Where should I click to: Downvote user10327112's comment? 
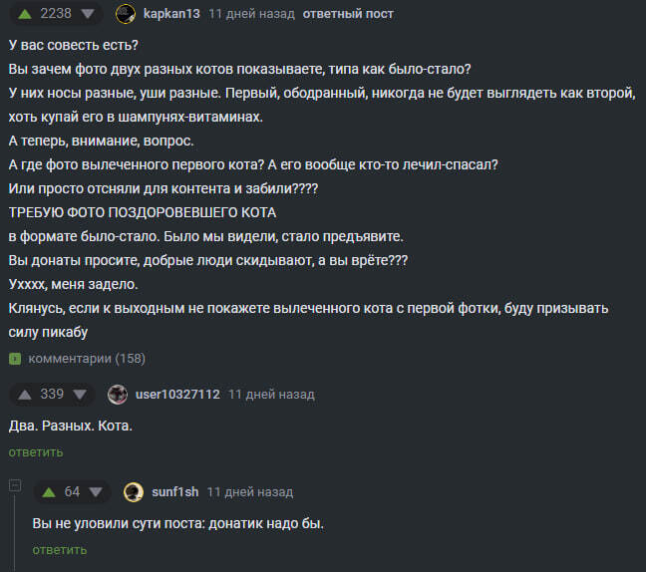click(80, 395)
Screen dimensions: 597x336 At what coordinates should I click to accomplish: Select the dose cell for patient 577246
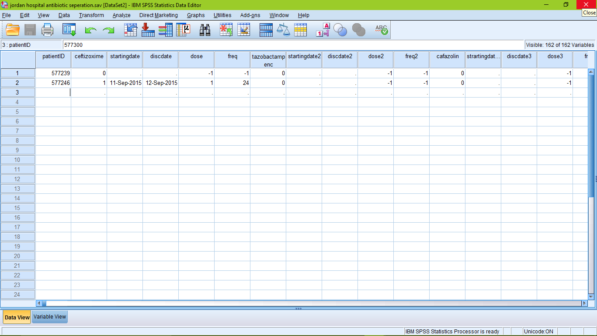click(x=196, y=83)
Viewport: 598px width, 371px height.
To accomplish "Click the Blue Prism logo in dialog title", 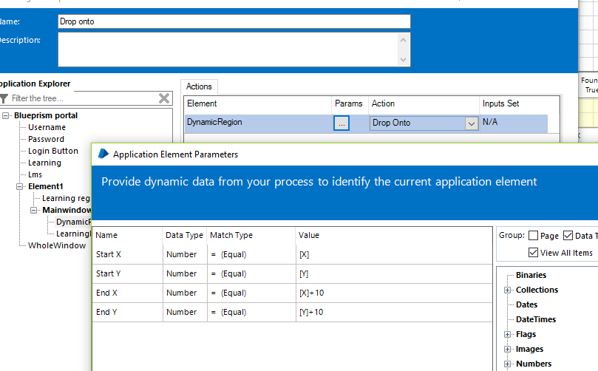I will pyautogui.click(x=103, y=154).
□ □ □
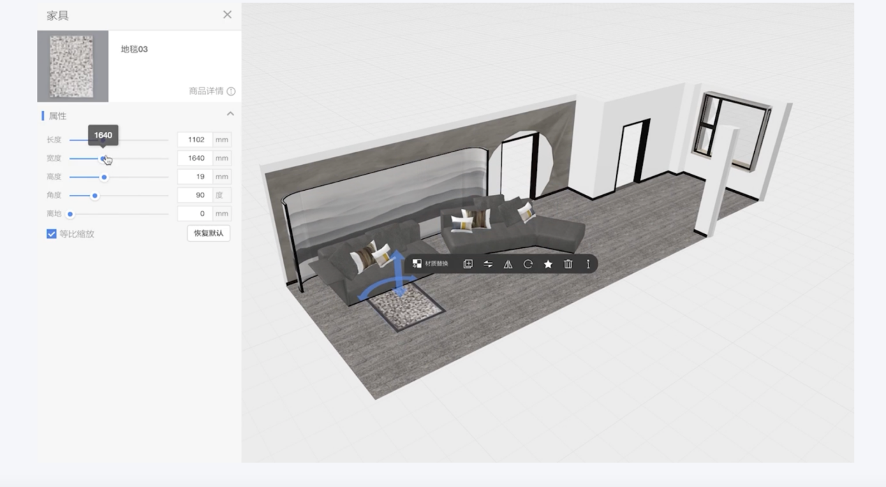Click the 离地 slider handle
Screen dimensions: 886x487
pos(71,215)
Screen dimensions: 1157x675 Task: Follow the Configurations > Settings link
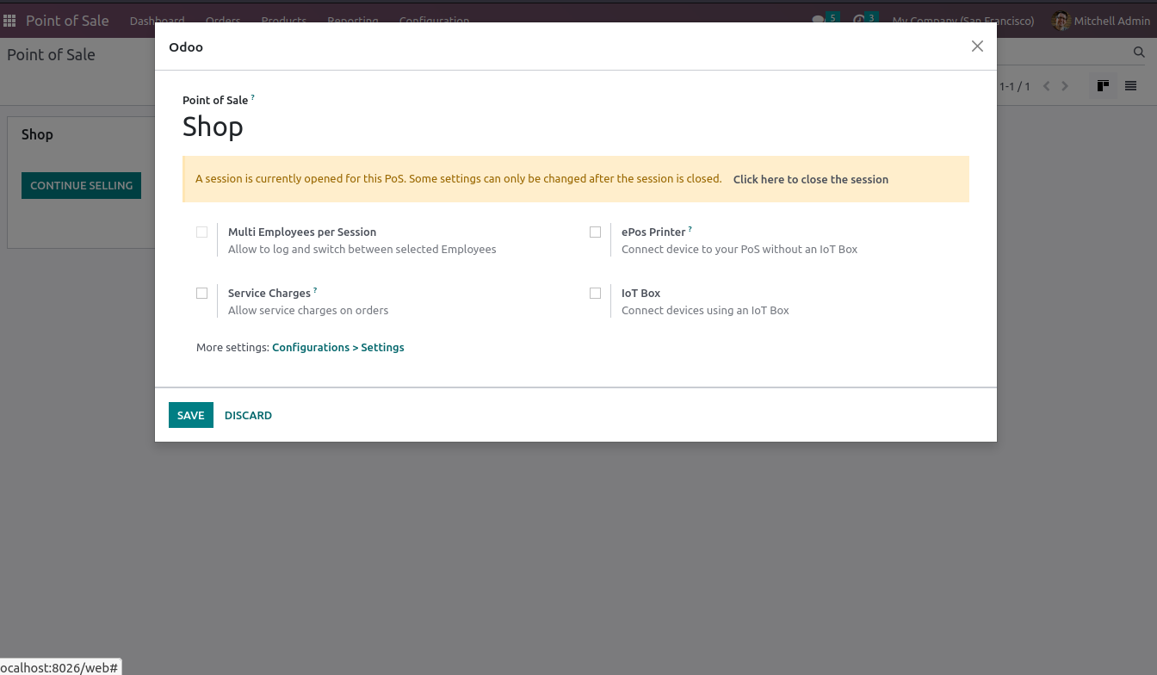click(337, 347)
□ □ □
**AIM OF THE TASK:** In the entries above, find the line with "Where should I" and the line with "Viewport: 598px width, 371px height.". Return exactly those lines and all the ones between them, pictures excluded.

**ANSWER:**
Where should I click to: Downvote user10327112's comment? 
click(80, 395)
Screen dimensions: 597x336 At what coordinates should I click to accomplish: Select the dose cell for patient 577246
click(x=196, y=83)
Viewport: 598px width, 371px height.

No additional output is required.